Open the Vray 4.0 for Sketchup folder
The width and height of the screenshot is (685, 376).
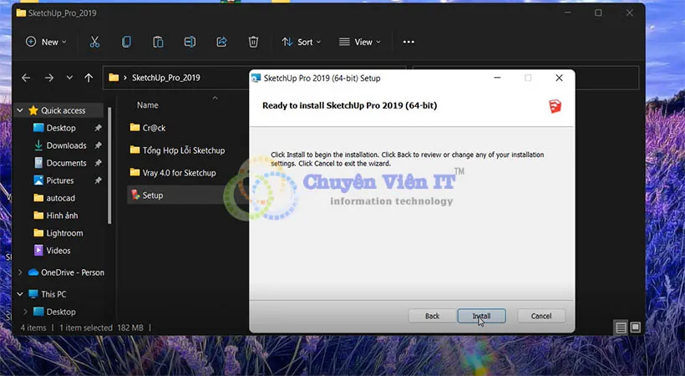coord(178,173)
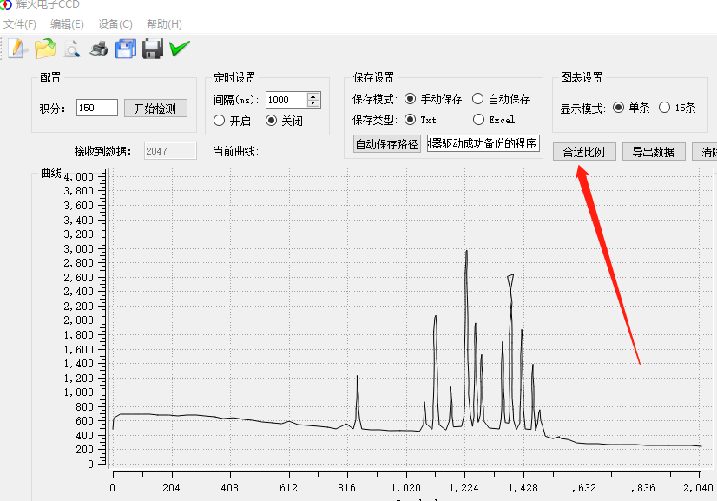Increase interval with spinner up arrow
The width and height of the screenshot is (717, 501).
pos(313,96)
══════
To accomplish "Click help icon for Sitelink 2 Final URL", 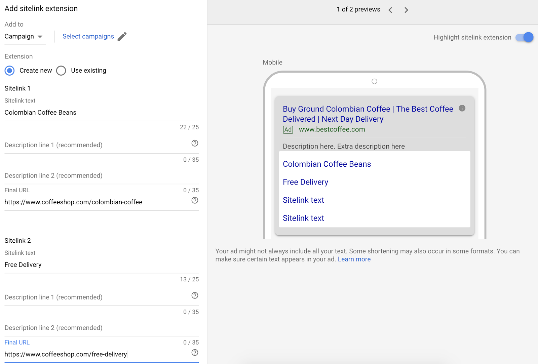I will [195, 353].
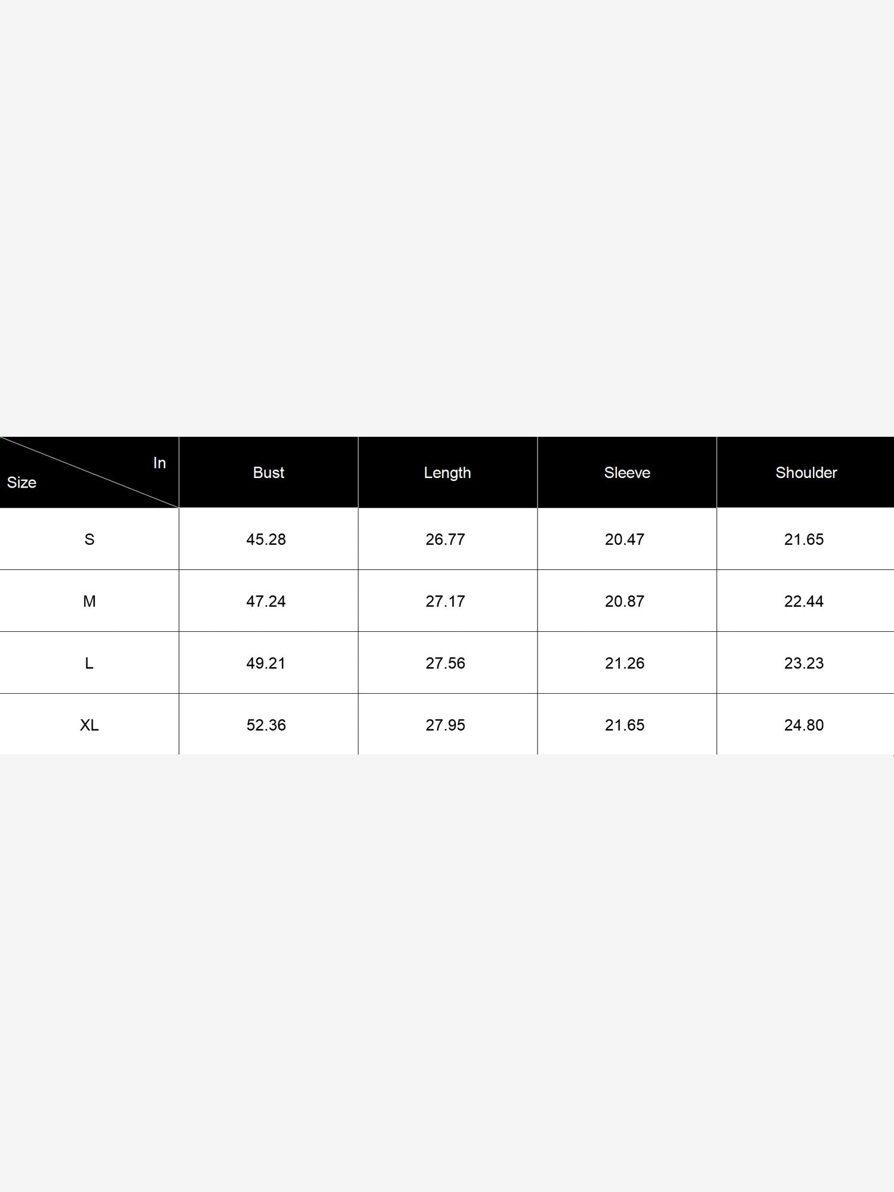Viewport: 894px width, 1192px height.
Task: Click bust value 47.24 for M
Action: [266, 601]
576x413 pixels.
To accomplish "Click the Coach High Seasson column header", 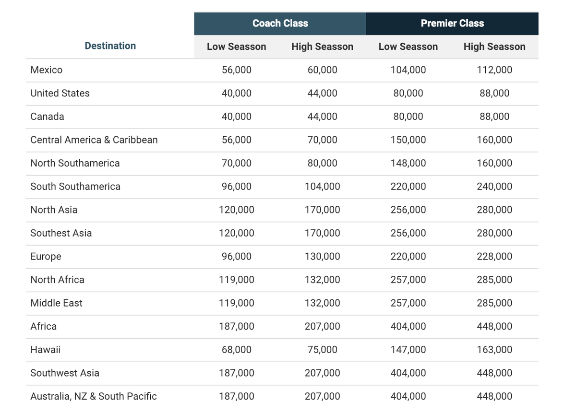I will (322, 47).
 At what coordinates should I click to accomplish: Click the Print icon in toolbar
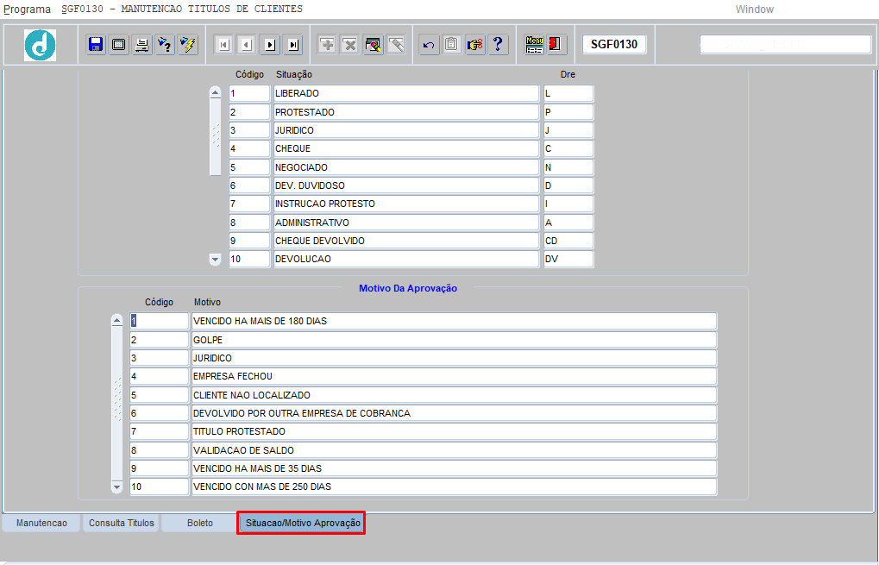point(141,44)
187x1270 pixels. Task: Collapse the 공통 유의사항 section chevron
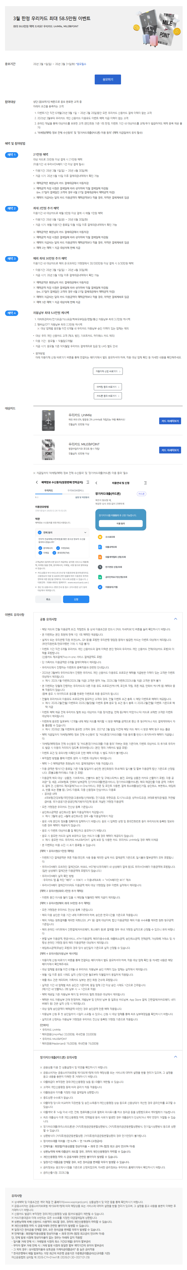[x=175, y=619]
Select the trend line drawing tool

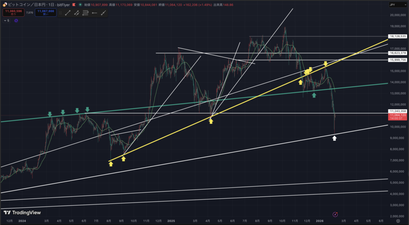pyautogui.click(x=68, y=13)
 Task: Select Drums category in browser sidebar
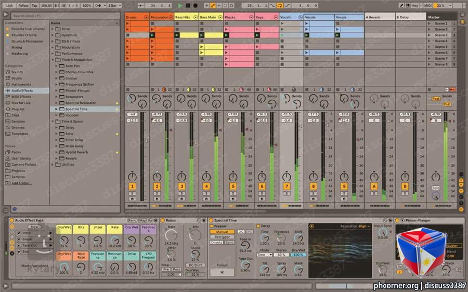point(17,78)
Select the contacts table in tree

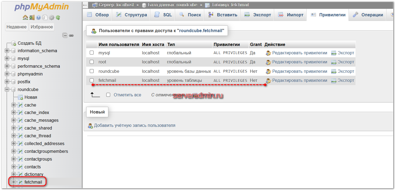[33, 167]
══════
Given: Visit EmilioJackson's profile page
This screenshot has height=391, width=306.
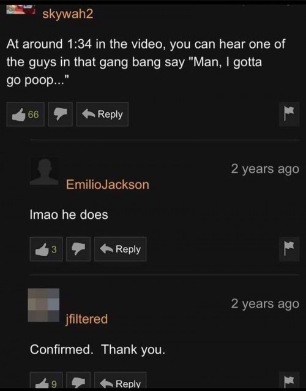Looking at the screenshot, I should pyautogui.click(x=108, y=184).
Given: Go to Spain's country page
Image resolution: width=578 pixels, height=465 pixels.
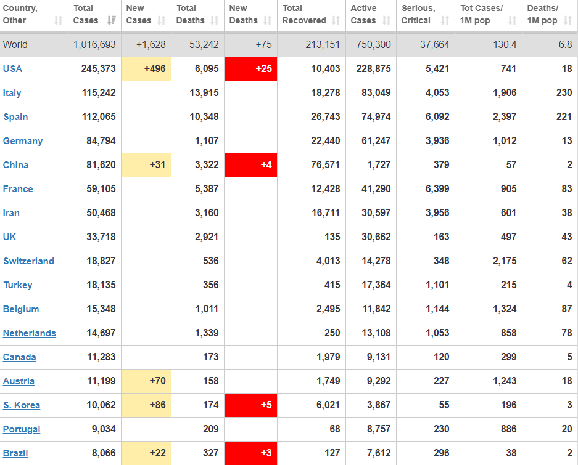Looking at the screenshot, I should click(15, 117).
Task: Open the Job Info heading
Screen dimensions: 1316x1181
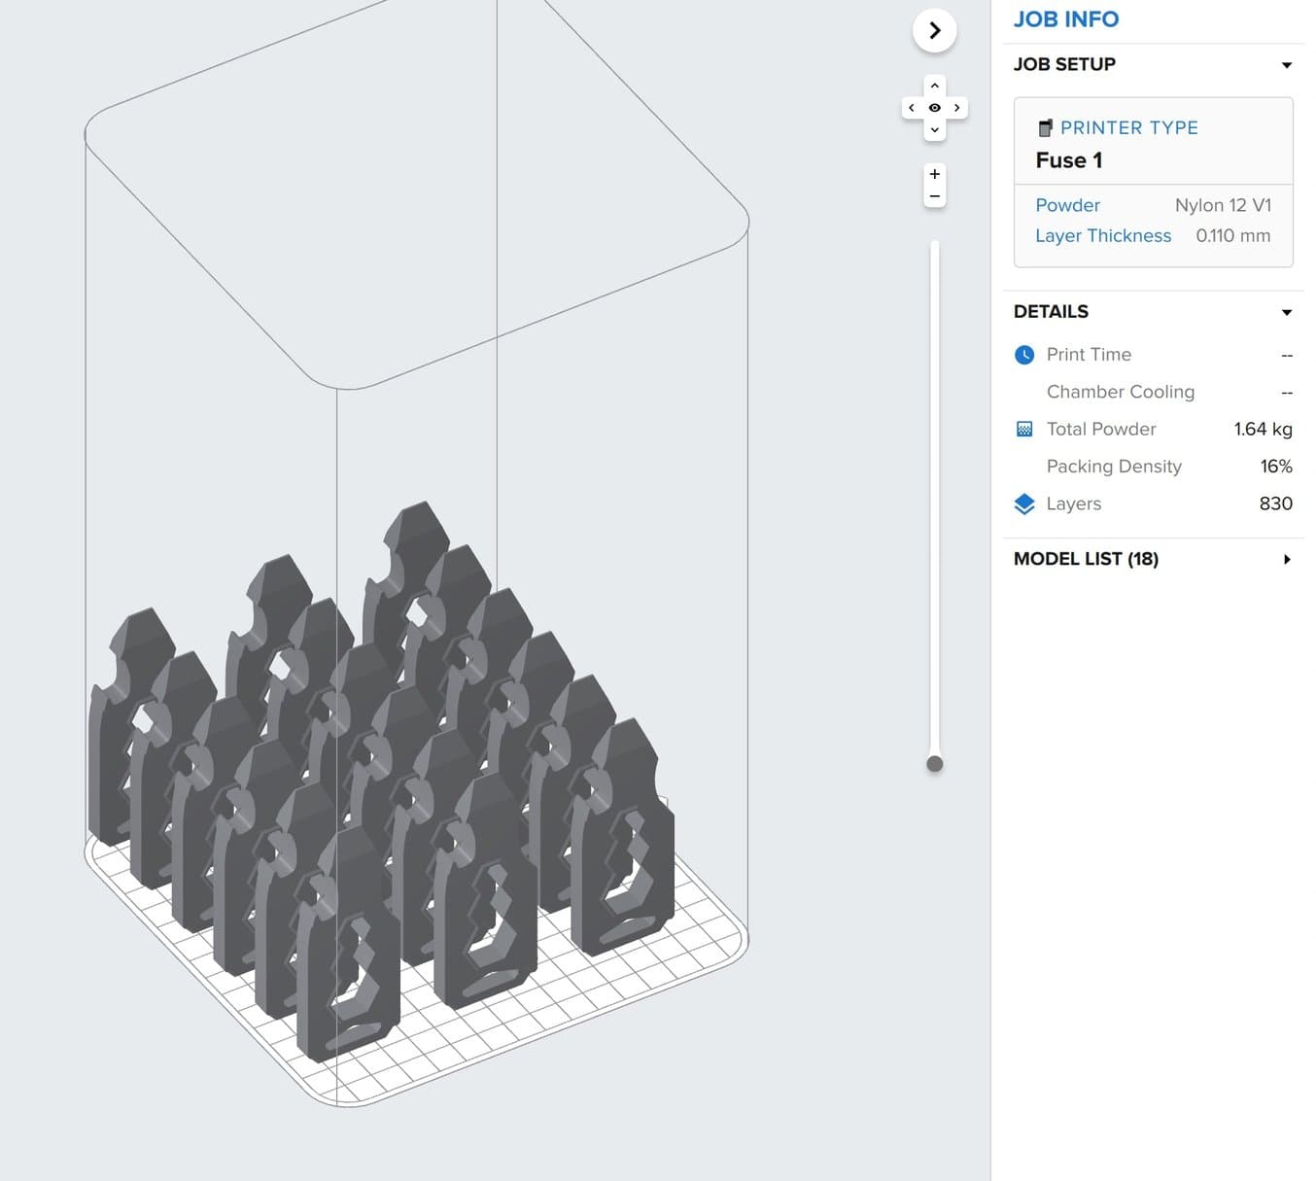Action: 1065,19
══════
[Action item] Work out the number of lines in this listing that include the word "Open". Reply with that number only.

[Reply to the exercise] 2